Peter Annin's THE GREAT LAKES WATER WARS is an engaging history of water usage policy for the Great Lakes that details many legal skirmishes between the states and Canadian provinces which border the lakes and culminates with a detailed discussion of the Great Lakes Compact. This piece of legislation (which the Alliance for the Great Lakes was instrumental in helping shape and for also fostering its acceptance by all governing bodies concerned) is a landmark agreement on how and when and why the water of the Great Lakes can be used.
Access to fresh, clean water is going to be a defining issue worldwide in the next decades. The Great Lakes contains 20% of the world's fresh water. The Compact goes further to protect this water than any previous attempts to define the usage of this water.
My conversation with Mr. Brammeier was engaging and I will discuss many of the challenges facing Lake Michigan in my book about the trek: A 1,000 Mile Walk on the Beach.
Sunday, January 25, 2009
I was up north skiing this weekend at Crystal Mountain (the photo is the ski hills lit up at night).
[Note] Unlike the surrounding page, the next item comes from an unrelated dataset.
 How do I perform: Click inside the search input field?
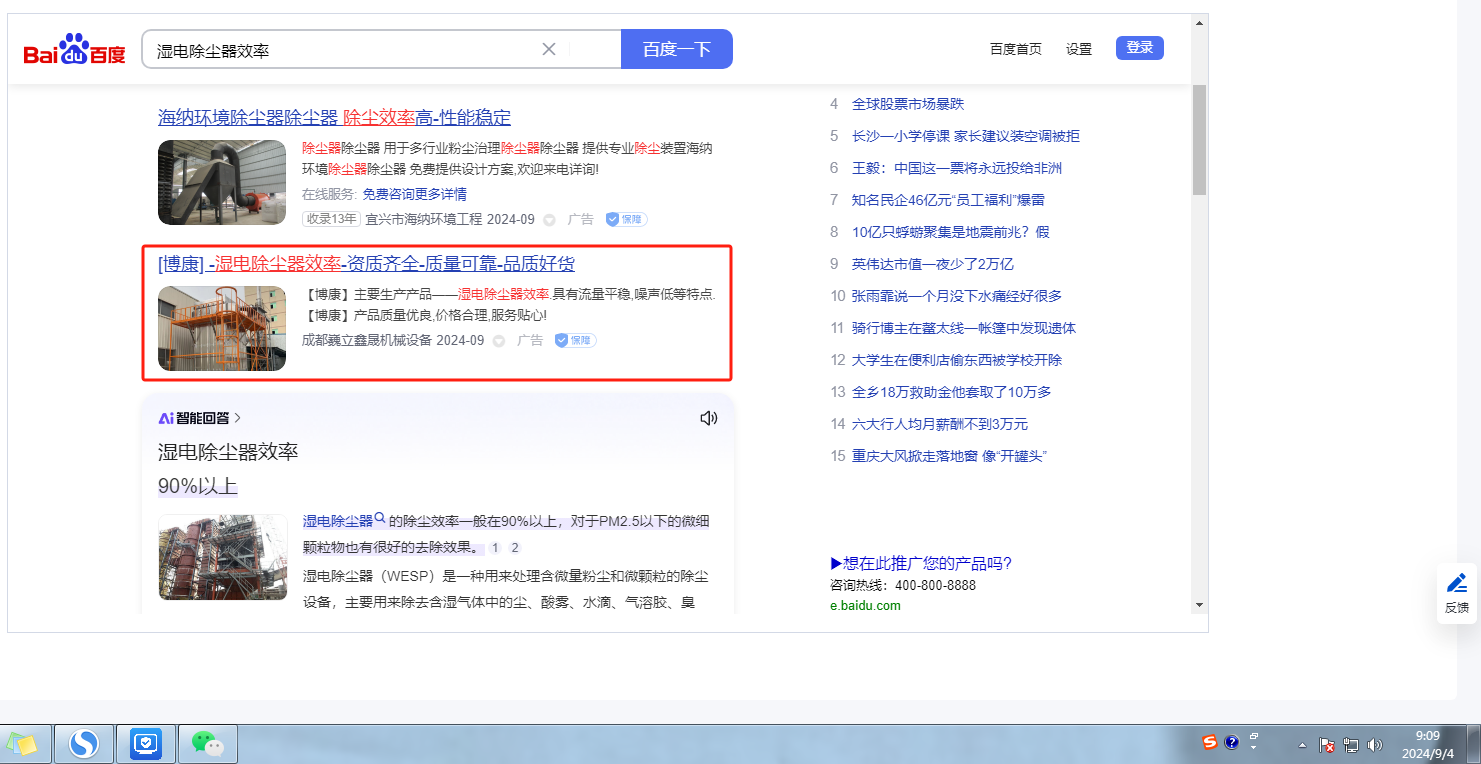click(340, 50)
And, of course, I took some time to get out to the lake.
First, I went to Beulah, a small town at the base of Crystal Lake and stopped in at the Five Corners Store (http://www.fivecornersstore.com/). Bill and Patty Cary, and Bill's sister, Cathy, and stepson Billy were catching their breath after registering over a hundred fishermen and women for an ice fishing contest that day. They have a great store and they were excited to hear more about the lake trek. [Bill had coached my cousin Milene's son's soccer team, and she had mentioned my adventure to Bill.] They said that they'd love to stock the book in their store when it comes out, so I stopped in to meet the family and to see what they were catching out on Crystal Lake (perch, trout, and some fish that is considered to be 'freshwater lobster' that I'd never heard of before).
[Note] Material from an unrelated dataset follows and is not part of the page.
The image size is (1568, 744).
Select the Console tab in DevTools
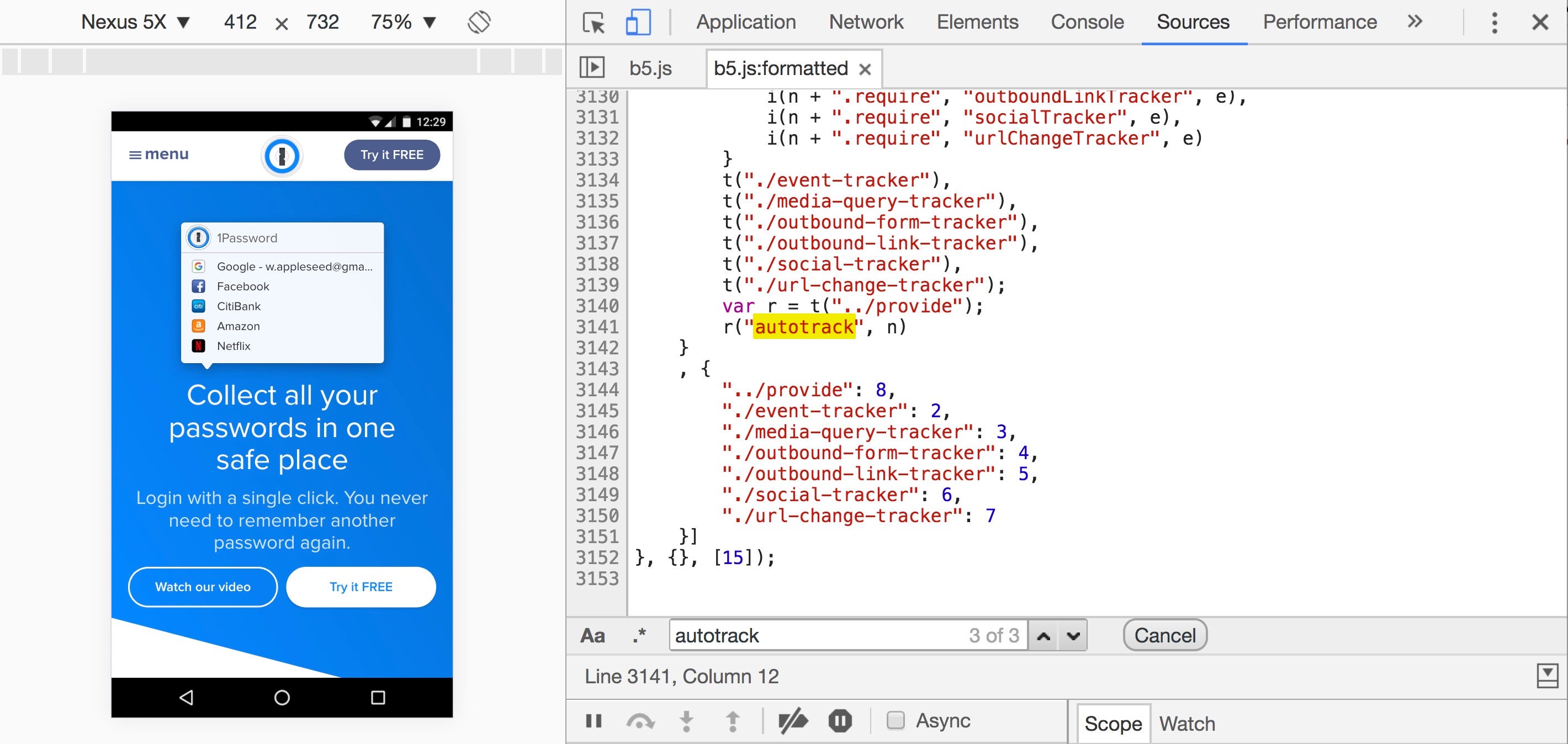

After promising to stop back in while on my journey this summer, I drove out to Frankfort, a cute little town on the shores of Lake Michigan with a deep, natural harbor. After stopping in at The Bookstore there (a lovely independent bookstore on Main Street), I parked at the beach. Oh, man was it cold! The wind was blowing and the sheet ice filled the mouth of the harbor. Outside the harbor, the waves had tossed and stacked the sheet ice into a rugged ridge about ten feet high.
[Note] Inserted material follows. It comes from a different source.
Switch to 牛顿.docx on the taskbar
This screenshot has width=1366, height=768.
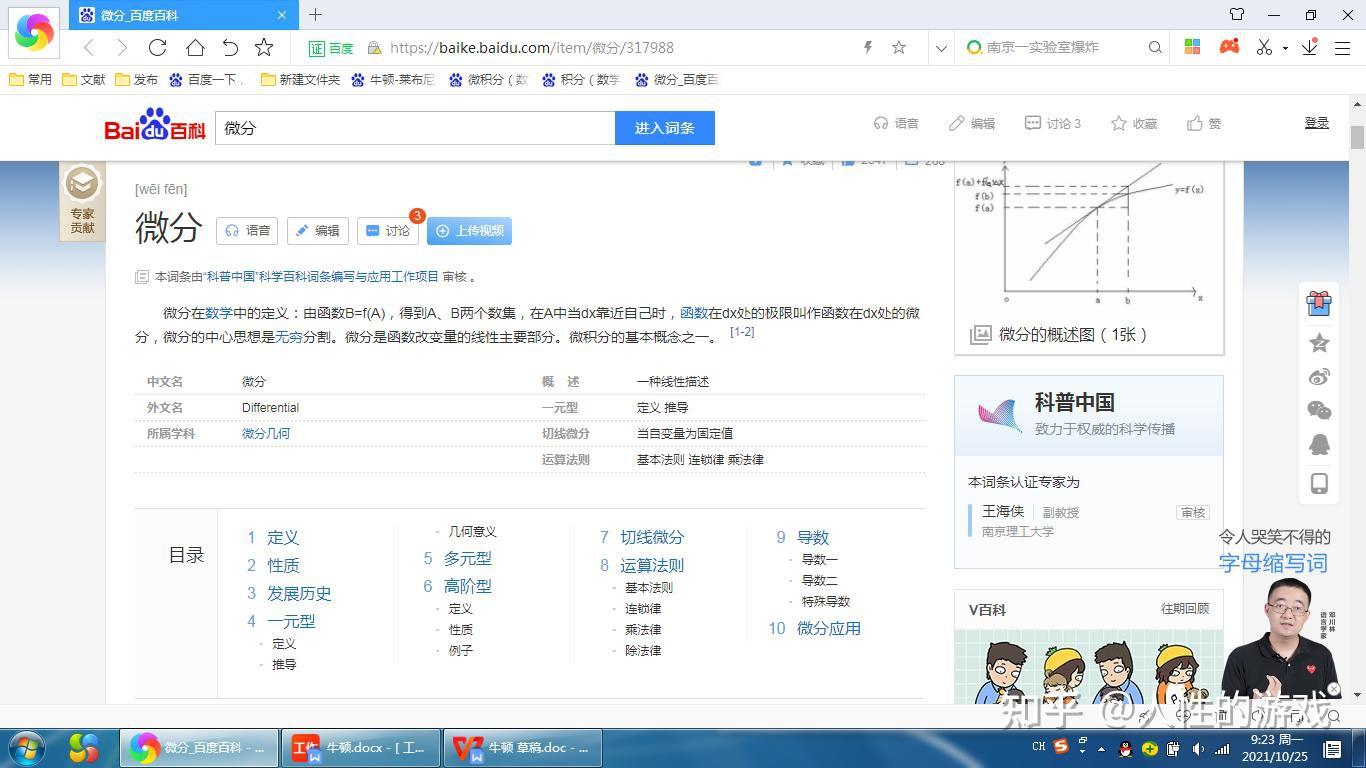coord(362,747)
I walked out on the pier a bit, until my ears (even under my hat and hood) stiffened with the cold. I love standing on the shores of West Michigan because the wind blows across all that water and it's clean and alive when it hits you. I've been to this harbor several times in all kinds of weather, and I stood their shivering and imagining what it would look like in June when I'd be walking this segment. It made me want to start right there, right then.
The start of the trek will have to wait, but not much longer. I will begin in Chicago, on the end of Navy Pier, March 16. From there, I will hike seventy miles (over five days) to New Buffalo, Michigan. Segment 2 will also happen in March, and Segment 3 in April.